TASK DETAILS:
Restate the lines word for word, from the one containing "Sort by the Startup Type column header" through the last line of the entries below, without any other lines.

--- RECORDS FOR THE EXERCISE ---

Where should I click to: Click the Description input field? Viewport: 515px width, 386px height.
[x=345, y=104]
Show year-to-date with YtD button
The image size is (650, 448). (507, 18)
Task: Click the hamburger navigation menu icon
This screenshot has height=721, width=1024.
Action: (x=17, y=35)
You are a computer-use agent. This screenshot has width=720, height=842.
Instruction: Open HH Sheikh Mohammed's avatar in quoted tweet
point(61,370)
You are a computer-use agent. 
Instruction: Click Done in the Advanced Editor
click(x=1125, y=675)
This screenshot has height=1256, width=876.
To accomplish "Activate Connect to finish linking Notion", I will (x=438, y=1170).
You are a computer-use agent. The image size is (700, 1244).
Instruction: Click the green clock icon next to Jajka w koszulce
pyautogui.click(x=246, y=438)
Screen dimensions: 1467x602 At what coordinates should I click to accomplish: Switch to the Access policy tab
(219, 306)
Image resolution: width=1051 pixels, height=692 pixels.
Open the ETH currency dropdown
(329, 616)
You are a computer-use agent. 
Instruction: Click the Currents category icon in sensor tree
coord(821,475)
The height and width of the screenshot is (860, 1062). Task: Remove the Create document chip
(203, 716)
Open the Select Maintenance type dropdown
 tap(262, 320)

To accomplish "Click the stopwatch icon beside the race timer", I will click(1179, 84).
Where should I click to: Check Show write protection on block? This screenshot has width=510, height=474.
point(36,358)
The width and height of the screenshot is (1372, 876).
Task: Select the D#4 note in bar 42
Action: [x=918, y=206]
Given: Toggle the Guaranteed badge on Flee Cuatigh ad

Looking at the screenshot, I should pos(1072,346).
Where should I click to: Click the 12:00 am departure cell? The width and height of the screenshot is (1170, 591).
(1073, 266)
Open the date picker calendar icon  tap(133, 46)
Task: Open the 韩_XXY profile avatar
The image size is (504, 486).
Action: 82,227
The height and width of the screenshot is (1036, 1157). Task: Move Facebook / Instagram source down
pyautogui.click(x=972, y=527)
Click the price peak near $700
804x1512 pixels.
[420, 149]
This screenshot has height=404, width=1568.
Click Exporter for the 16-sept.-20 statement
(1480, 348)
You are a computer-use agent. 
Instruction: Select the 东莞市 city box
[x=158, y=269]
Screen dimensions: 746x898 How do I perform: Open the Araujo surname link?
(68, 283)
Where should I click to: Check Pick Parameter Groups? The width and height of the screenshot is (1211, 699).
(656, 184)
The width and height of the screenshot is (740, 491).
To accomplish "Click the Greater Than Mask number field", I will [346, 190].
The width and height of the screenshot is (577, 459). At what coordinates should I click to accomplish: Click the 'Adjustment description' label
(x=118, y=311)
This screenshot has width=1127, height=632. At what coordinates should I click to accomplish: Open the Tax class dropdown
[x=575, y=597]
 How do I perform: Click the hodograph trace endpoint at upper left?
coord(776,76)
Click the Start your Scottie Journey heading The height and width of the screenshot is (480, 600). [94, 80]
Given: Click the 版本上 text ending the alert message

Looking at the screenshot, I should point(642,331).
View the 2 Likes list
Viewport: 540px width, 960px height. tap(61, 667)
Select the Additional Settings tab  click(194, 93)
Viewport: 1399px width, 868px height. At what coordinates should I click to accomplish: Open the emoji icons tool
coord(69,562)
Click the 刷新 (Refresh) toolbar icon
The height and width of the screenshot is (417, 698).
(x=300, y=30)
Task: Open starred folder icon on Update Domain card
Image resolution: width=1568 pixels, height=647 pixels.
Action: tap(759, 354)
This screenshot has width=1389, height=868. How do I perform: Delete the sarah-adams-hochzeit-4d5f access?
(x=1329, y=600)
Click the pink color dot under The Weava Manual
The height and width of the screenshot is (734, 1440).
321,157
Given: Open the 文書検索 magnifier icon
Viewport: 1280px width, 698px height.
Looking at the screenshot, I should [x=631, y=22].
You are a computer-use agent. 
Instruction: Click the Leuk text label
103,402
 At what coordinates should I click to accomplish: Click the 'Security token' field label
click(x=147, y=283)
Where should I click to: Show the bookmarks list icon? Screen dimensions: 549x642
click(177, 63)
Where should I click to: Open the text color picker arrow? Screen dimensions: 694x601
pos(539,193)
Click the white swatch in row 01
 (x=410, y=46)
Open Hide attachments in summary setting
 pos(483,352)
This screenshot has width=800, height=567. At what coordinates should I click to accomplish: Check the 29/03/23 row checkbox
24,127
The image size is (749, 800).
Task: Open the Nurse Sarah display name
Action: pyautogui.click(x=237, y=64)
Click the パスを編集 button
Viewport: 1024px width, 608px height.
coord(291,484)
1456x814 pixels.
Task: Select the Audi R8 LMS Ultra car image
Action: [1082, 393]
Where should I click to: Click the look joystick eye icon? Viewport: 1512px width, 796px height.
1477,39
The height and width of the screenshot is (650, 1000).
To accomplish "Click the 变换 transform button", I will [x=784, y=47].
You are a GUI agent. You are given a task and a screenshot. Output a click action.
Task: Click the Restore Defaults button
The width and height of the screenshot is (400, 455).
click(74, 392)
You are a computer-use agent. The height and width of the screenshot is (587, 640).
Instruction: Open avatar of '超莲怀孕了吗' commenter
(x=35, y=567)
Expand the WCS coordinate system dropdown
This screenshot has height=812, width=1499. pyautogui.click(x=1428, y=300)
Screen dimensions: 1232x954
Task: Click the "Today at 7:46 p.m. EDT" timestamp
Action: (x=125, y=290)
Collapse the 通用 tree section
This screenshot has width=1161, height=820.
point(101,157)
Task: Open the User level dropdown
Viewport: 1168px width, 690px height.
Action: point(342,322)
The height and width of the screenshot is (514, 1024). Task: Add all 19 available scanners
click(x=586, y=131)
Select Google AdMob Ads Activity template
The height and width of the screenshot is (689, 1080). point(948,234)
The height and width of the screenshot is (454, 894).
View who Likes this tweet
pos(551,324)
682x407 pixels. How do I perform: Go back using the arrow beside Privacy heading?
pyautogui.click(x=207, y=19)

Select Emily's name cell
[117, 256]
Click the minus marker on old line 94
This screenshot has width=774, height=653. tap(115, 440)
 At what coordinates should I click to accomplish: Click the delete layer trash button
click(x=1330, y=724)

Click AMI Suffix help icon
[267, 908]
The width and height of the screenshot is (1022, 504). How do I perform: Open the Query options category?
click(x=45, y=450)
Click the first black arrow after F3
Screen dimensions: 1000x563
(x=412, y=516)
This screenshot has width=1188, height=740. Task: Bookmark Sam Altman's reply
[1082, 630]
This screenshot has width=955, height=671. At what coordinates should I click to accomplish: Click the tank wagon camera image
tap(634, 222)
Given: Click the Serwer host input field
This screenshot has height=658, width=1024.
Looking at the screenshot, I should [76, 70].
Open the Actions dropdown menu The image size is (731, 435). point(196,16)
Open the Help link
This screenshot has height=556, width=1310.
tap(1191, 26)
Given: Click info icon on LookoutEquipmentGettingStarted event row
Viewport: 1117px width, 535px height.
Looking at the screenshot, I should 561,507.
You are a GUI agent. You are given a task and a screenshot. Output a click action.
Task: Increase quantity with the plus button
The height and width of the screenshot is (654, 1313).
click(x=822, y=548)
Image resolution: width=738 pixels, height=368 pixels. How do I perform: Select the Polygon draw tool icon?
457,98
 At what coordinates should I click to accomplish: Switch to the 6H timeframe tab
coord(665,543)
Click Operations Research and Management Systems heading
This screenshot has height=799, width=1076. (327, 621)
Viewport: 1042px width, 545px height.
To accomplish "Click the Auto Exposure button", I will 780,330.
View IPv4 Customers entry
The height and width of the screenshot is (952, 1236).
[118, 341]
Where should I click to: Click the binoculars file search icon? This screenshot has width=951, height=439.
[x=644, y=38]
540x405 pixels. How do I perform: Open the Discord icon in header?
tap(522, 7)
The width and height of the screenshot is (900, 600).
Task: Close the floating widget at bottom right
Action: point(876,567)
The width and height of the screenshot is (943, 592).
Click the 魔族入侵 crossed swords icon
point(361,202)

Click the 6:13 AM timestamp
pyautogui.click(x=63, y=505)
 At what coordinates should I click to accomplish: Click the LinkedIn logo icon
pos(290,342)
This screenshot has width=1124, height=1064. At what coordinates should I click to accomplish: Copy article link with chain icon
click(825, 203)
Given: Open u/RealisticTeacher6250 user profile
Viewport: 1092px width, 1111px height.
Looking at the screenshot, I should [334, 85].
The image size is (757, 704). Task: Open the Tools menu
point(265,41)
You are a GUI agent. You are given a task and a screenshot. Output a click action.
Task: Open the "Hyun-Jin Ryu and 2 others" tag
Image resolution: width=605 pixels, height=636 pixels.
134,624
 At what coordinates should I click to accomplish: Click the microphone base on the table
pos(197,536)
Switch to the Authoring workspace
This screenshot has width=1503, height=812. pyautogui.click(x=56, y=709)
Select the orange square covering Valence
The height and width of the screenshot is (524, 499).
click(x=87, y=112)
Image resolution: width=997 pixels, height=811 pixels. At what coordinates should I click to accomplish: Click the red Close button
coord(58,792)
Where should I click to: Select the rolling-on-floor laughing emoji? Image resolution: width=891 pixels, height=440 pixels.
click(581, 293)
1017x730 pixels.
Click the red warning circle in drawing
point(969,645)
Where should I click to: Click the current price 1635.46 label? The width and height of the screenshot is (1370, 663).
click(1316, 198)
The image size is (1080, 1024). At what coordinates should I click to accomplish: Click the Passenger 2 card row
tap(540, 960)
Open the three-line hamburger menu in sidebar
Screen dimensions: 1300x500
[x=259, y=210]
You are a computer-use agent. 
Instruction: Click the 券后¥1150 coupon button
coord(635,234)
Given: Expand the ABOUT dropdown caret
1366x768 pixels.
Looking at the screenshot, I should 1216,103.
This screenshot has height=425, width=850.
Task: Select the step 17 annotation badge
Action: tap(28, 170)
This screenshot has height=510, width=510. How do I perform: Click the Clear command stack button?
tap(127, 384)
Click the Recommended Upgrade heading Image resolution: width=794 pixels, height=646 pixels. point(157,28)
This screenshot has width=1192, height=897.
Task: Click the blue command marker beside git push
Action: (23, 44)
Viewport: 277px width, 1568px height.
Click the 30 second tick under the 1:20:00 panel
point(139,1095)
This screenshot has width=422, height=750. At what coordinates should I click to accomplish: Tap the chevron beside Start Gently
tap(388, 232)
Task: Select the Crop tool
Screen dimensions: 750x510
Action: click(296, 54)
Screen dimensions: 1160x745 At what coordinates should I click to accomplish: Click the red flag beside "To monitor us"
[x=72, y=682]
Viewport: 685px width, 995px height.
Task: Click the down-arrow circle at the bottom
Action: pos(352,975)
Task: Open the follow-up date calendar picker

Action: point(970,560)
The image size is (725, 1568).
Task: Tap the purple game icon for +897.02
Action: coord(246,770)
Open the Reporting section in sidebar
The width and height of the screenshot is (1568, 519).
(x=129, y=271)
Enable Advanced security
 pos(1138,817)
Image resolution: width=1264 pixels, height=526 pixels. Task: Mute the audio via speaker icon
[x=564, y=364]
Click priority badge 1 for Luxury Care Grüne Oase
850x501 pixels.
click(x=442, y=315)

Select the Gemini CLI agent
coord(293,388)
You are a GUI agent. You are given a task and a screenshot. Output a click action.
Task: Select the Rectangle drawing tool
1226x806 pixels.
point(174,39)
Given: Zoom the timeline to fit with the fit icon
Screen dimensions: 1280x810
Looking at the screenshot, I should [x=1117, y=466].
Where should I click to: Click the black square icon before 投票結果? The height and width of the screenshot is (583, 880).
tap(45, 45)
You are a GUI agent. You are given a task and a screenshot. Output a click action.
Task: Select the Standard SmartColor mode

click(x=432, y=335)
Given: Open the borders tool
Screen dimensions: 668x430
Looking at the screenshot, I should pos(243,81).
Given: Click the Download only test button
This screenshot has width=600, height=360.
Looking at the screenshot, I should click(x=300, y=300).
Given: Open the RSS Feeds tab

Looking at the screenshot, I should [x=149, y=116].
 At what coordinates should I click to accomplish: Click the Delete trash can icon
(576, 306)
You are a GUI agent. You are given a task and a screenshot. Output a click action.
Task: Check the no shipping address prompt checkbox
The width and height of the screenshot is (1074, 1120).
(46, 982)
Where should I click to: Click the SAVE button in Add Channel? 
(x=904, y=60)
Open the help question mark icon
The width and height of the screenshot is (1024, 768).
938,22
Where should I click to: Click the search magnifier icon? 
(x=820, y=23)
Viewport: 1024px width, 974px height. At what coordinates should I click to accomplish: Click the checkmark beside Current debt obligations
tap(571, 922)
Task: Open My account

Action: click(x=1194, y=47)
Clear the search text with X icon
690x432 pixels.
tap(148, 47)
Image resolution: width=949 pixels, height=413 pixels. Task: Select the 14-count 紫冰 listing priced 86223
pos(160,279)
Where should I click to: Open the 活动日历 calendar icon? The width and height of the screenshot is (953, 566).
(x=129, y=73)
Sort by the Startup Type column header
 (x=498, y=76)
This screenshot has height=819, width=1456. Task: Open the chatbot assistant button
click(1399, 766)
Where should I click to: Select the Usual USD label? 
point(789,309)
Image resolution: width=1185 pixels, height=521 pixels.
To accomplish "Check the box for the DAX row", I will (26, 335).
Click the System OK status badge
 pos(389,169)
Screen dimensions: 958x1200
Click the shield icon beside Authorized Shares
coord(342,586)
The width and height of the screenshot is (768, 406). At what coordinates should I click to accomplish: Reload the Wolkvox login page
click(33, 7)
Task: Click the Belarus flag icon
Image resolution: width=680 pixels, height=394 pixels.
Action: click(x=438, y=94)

---

TASK SOLUTION:
Sort by the Startup Type column header
 (x=498, y=76)
This screenshot has height=819, width=1456. Task: Open the chatbot assistant button
click(1399, 766)
Where should I click to: Select the Usual USD label? 
point(789,309)
Image resolution: width=1185 pixels, height=521 pixels.
To accomplish "Check the box for the DAX row", I will (26, 335).
Click the System OK status badge
 pos(389,169)
Screen dimensions: 958x1200
Click the shield icon beside Authorized Shares
coord(342,586)
The width and height of the screenshot is (768, 406). At what coordinates should I click to accomplish: Reload the Wolkvox login page
click(33, 7)
Task: Click the Belarus flag icon
Image resolution: width=680 pixels, height=394 pixels.
Action: click(x=438, y=94)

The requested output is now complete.